Val Saint Lambert is a Belgian crystal glassware manufacturer, founded in 1826 and based in Seraing. It has the royal warrant of King Albert II.

== Earlier glassworks==
In 1795 during the War of the First Coalition which brought about the fall of the Dutch Republic, France had annexed what was then termed the Southern Netherlands, now known as Belgium. During the period of the Napoleonic Wars, in 1802 Napoleon Bonaparte asked French industrialist Henri D'Artigues to leave the noted French crystal maker Saint-Louis to buy the dilapidated glassworks at Vonêche. Like Saint-Louis, Vonêche produced lead crystal glass, and within ten years had become the most important crystal producer in the French empire. Two of the key workers in the plant's success were chemist François Kemlin and engineer Auguste Lelièvre. In 1815 following Napoleon's defeat at the Battle of Waterloo, the Southern Netherlands was re-united within the new United Kingdom of the Netherlands. As a result of newly imposed import duties, the Vonêche factory immediately lost most of its French market. In 1816, D'Artigues negotiated with King Louis XVIII of France to buy the Verrerie de St Anne glassworks in the town of Baccarat, and renamed it the Verrerie de Vonêche à Baccarat – a name it kept until 1843. The Belgian Revolution of 1830 meant that the Vonêche glassworks also lost most of its Southern Holland market, and hence closed soon afterwards.

==History==
In 1825 Kemlin and Lelièvre bought the site of the former Val-Saint-Lambert Abbey in Seraing near Liège on the river Meuse. There they founded a new glassworks, originally focused on heavy lead crystal), which initially employed some of the key workers from the former Vonêche glassworks.

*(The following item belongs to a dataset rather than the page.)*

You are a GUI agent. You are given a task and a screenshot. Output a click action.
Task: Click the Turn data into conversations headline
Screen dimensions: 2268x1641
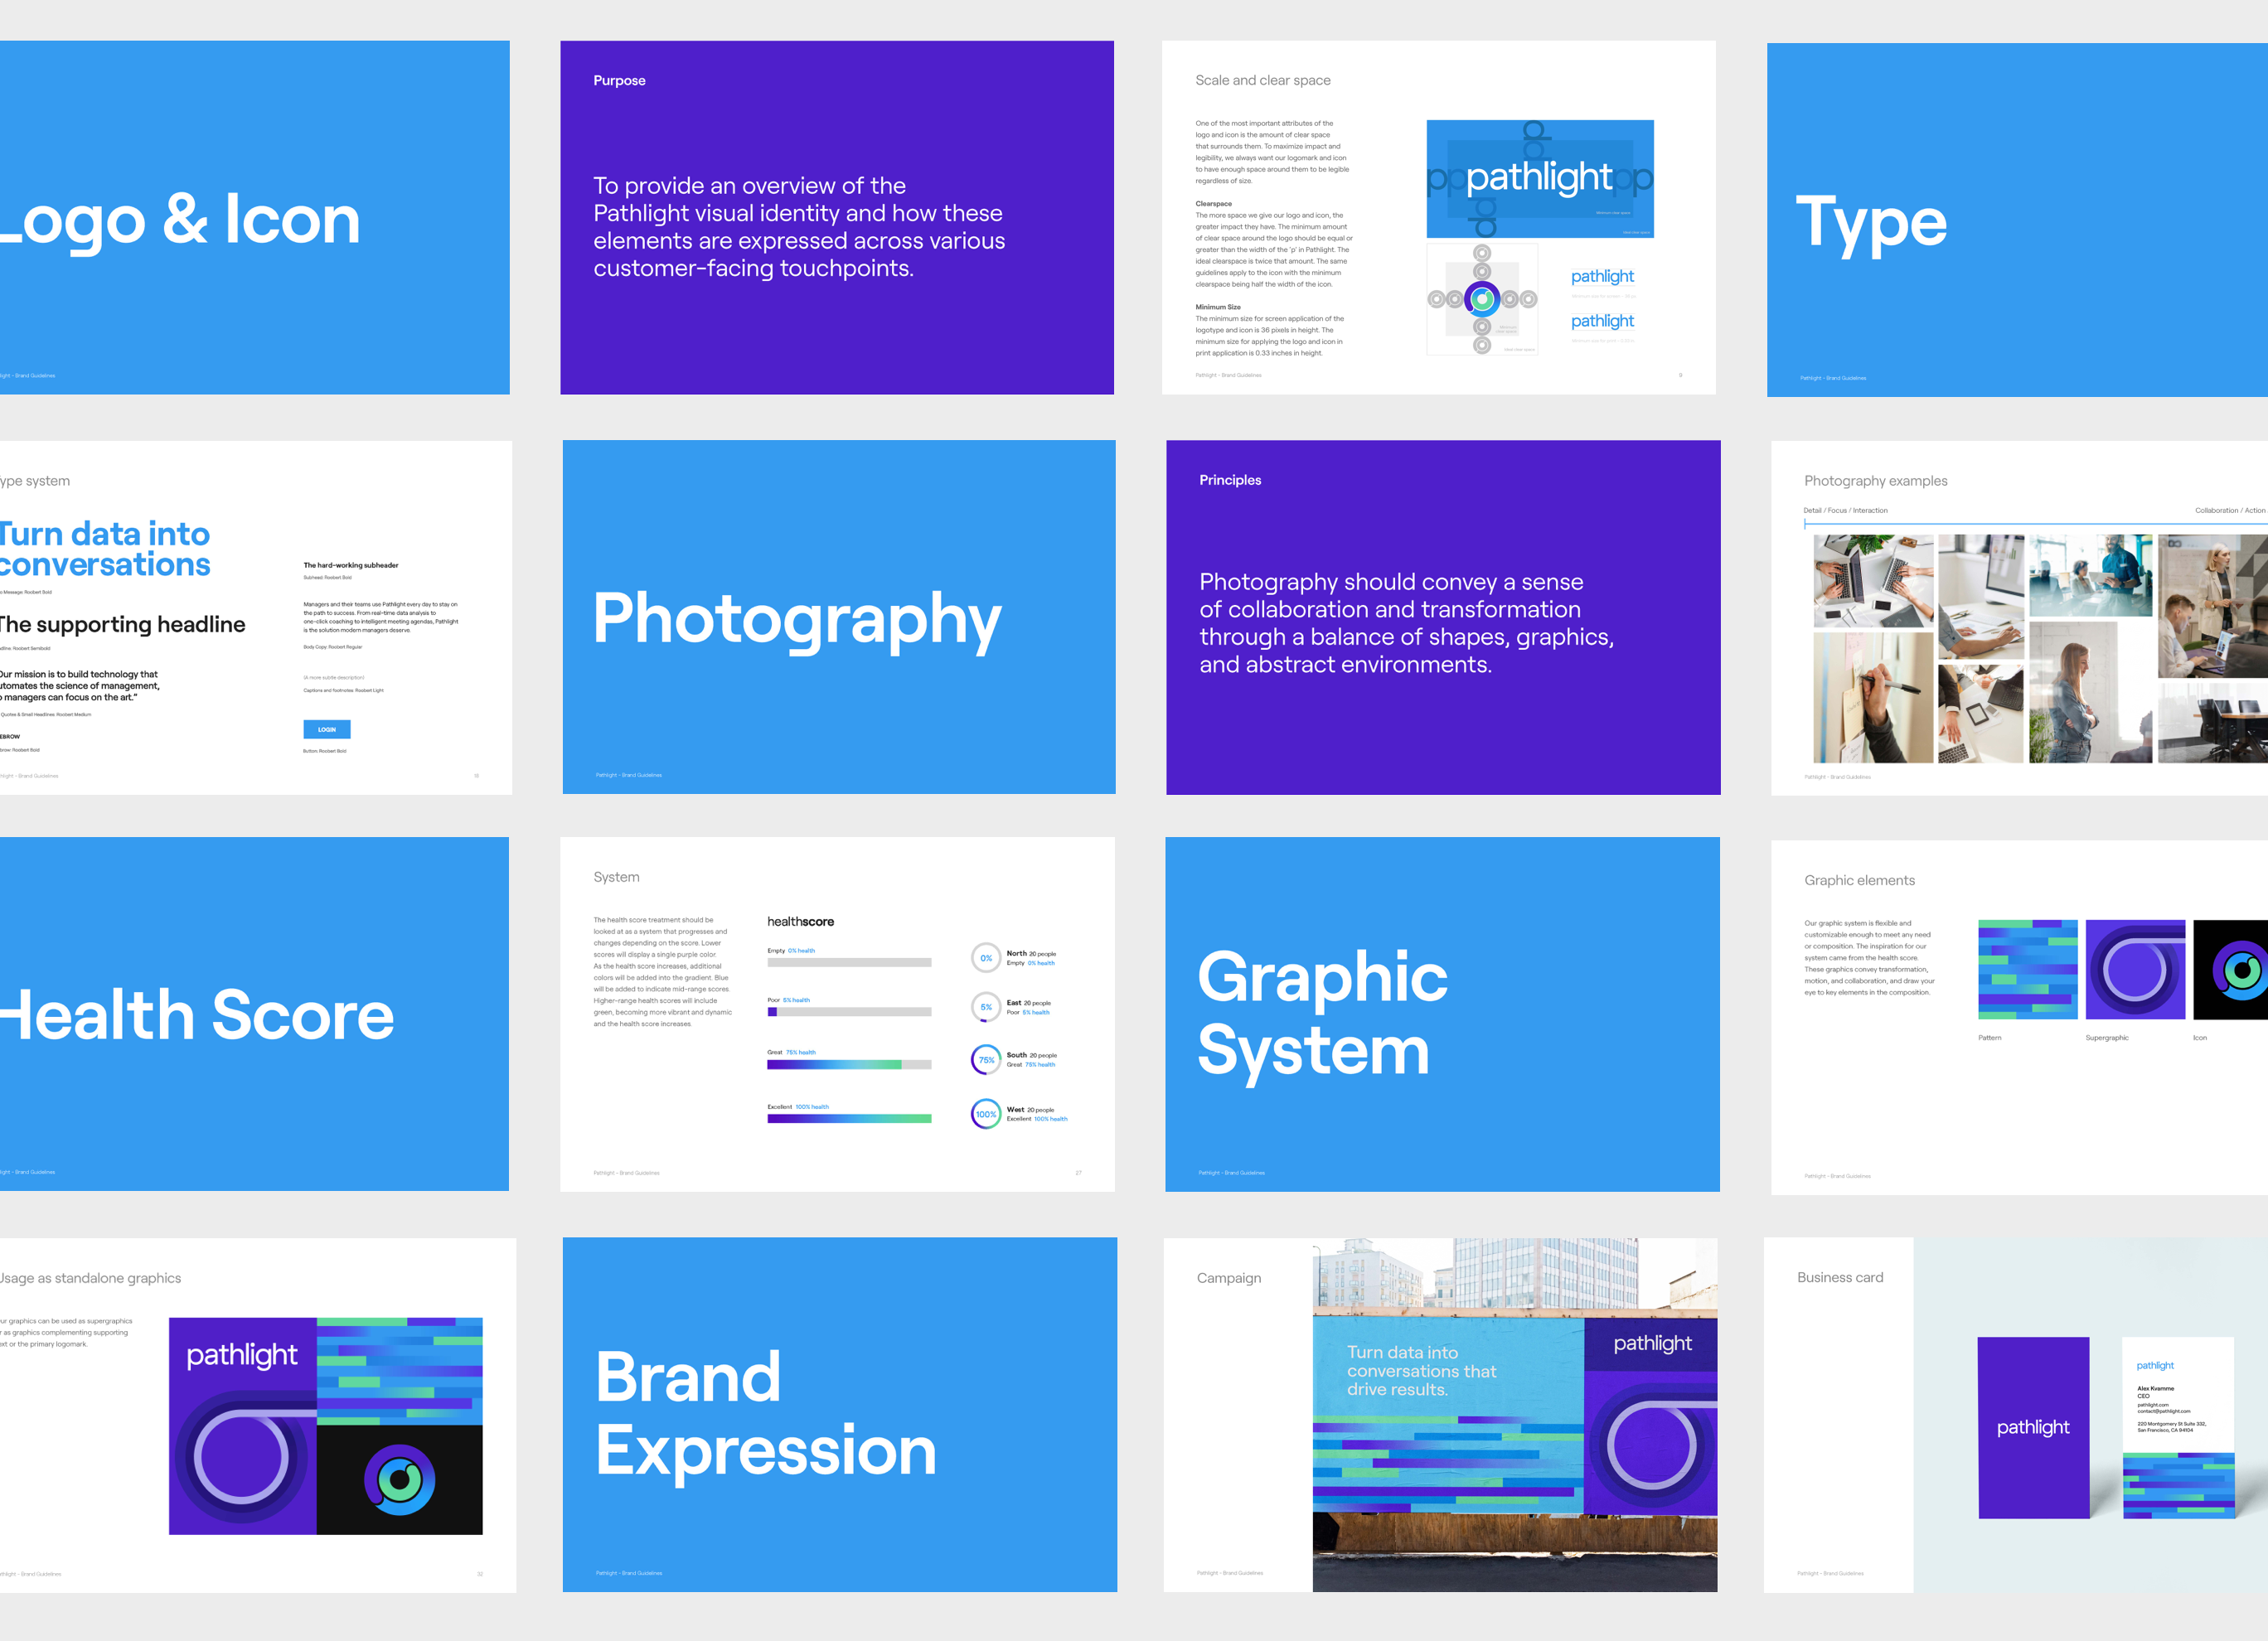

Due to the quality of its designs and manufacturing process, the company developed a well known brand and expanded. Aside from its home territory of Belgium and the Netherlands, the largest export market was to then Tsarist-ruled Russia. In 1876 the company opened a distribution base in New York, and in 1889 the company's CEO visited the store, and toured locally based competitor East Coast factories. On his return to Belgium the CEO described in his report the then superior quality of American glass and the skill of its crystal cutters, which the company responded to by developing its own "bright" ranges and superior quality cutting. The resulting "bright period" expanded the companies reputation and market especially in North America, and hence today it is well known and collected there for its Art Nouveau and Art Deco pieces. In 1894 at the world exhibition in Antwerp, the company manufactured an over 2 metres high vase consisting of 82 parts and weighing 200 kilograms, which is still intact and now on display at the Curtius Museum in Liège. As the company became more successful – at its height in the period 1900–1914, it employed over 5,000 workers creating 120,000 pieces of glass per day – the company contracted out work to other factories, latterly either buying them or opening new factories, including: Jemeppe (1883 to 1952); two near Namur (1879 to 1935); and Jambes (1880 to 1931, producing oil glass lamps).

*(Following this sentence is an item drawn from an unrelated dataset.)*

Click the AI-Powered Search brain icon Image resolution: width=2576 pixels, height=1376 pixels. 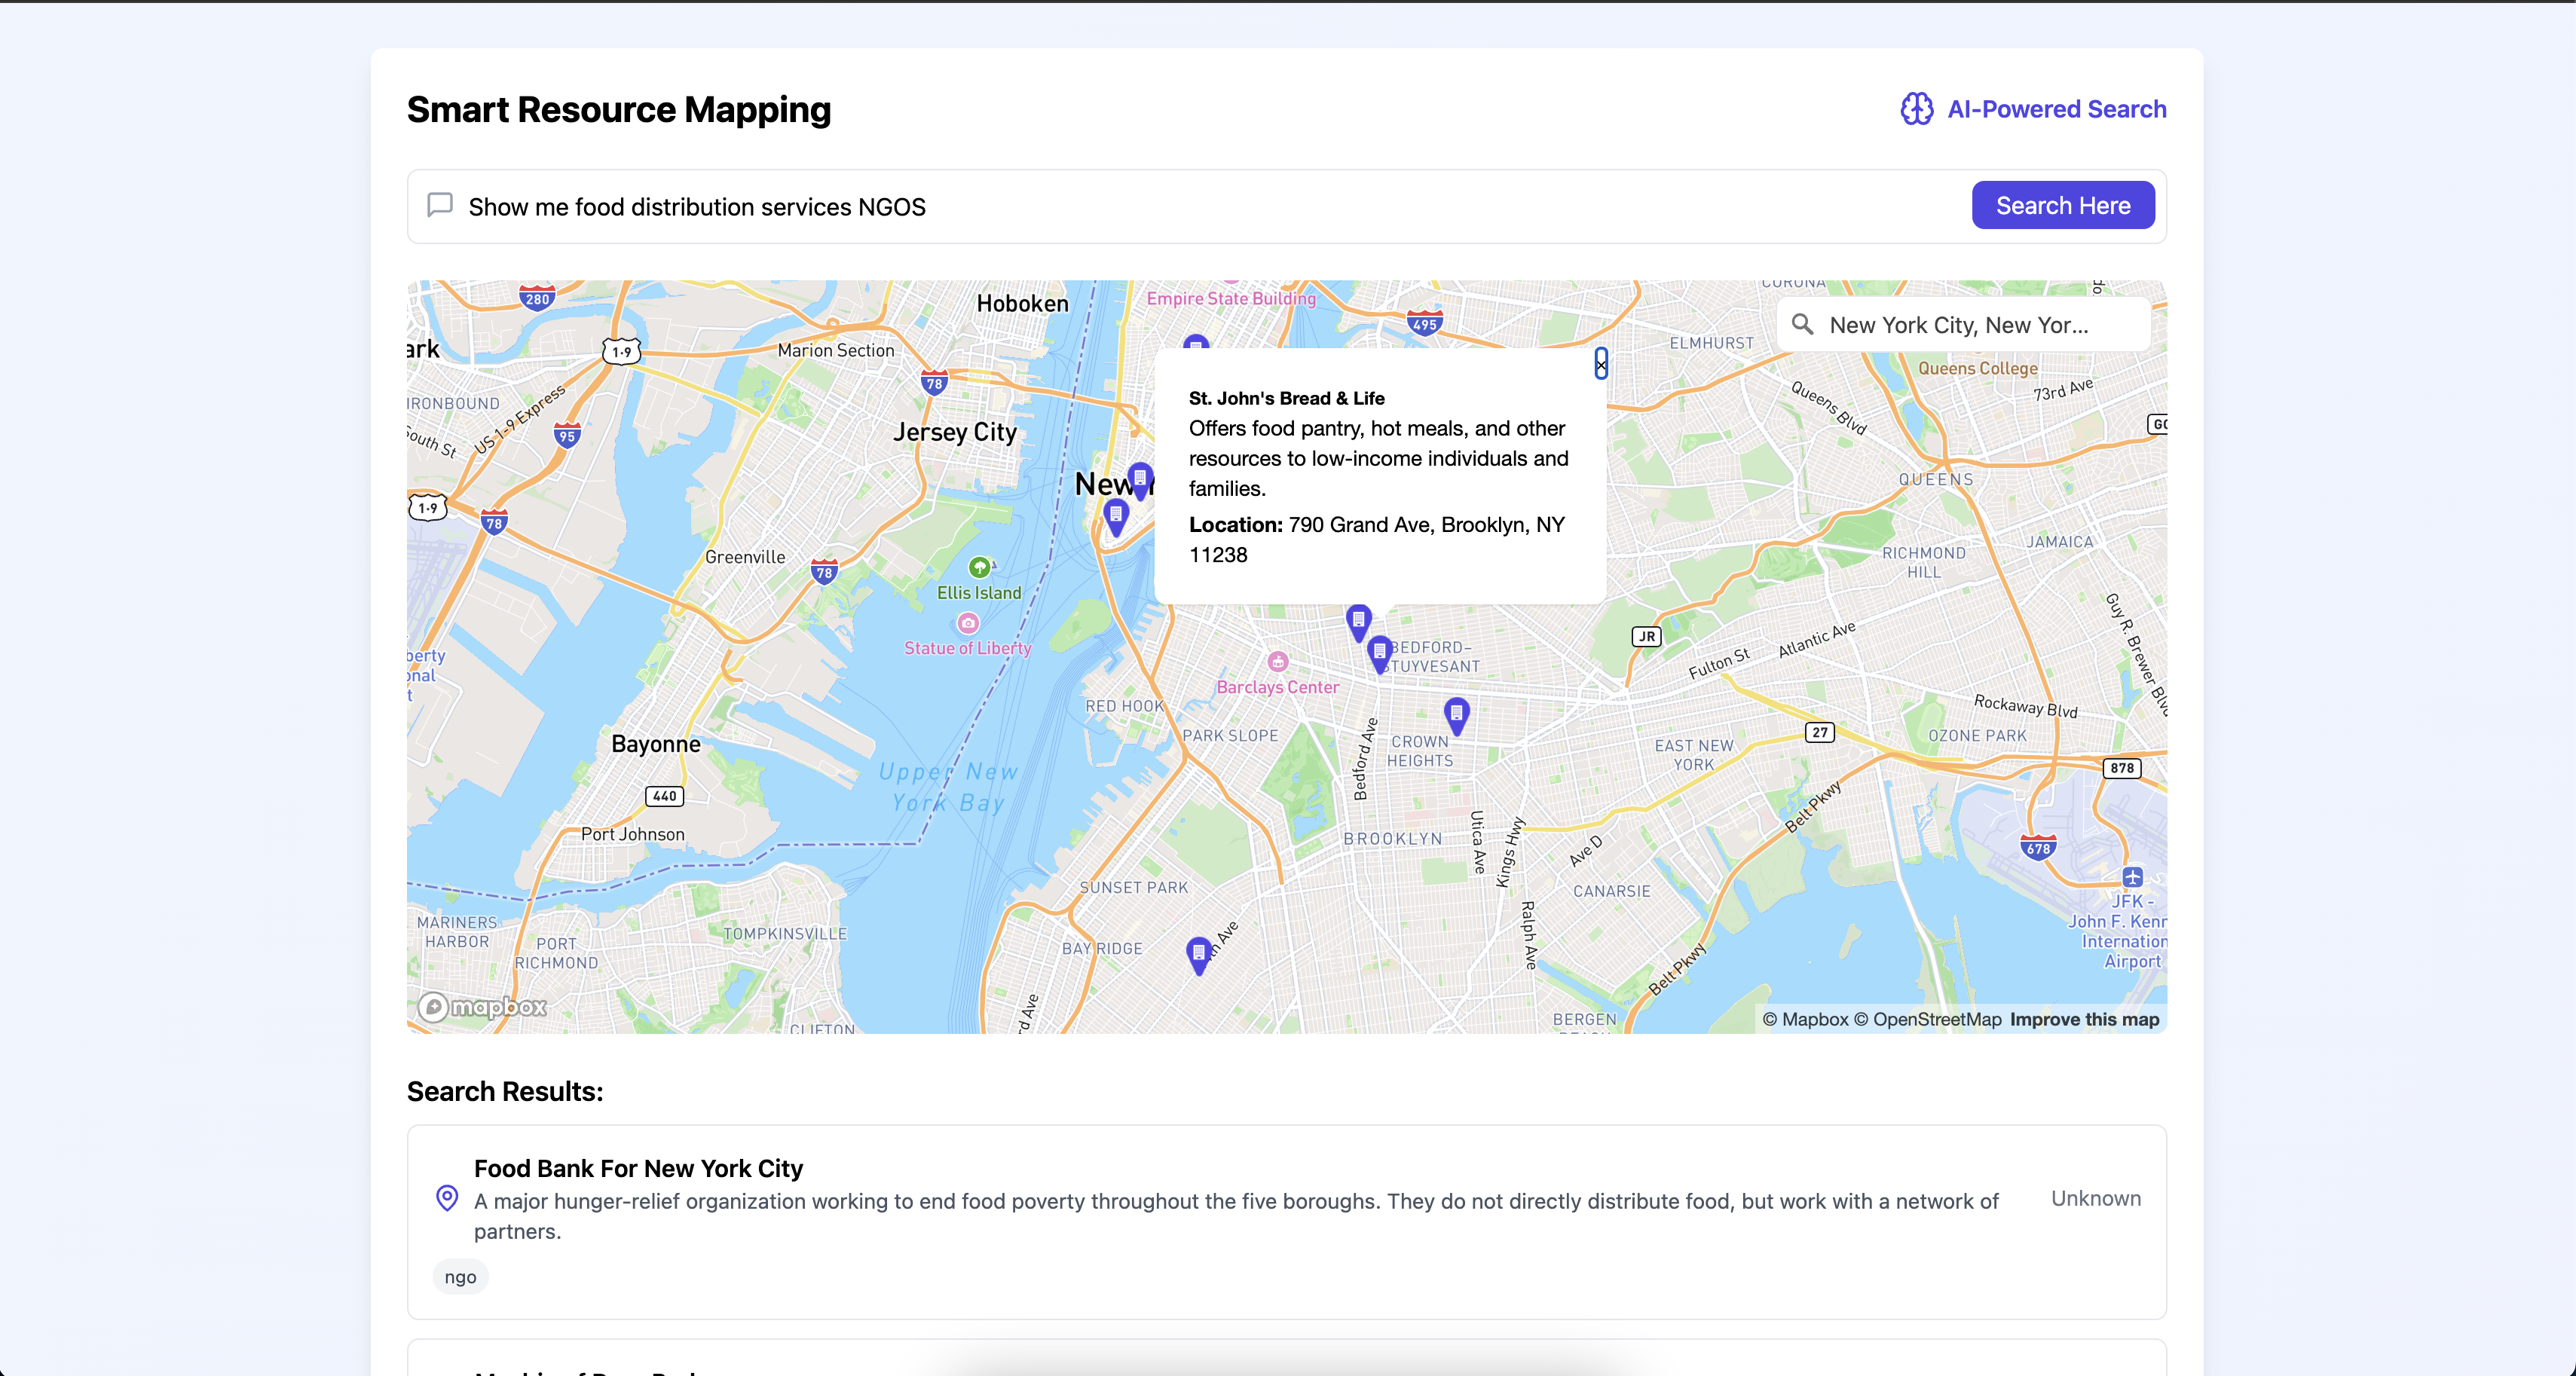coord(1916,109)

The company stopped producing during World War I, and post-war after the Russian Revolution the market in Russia totally collapsed, resulting in financial difficulties and contraction. Exports to North America saved the company, which again had difficulties with the collapse of that market post the Wall Street crash of 1929. The company hence closed the Jambes and two Namur factories, and was stable by the time of World War II, during which like most of Belgium the factory was bombed by both the Nazi Luftwaffe and the Allied Air Forces of the Royal Air Force and United States Army Air Forces. Production resumed initially in the less bomb-damaged Jemeppe factory until the production lines could be restored at Seraing, which resulted in the closure of the Jemeppe factory in the 1950s. Whilst many of the buildings at Seraing were restored, a large part of the site remained as was post-WW2 until the early 2000s, when these derelict 19th century buildings were cleared to create the modern steel-framed factory, visitor centre and small factory shop which exist today, together with the original restored 19th century factory offices.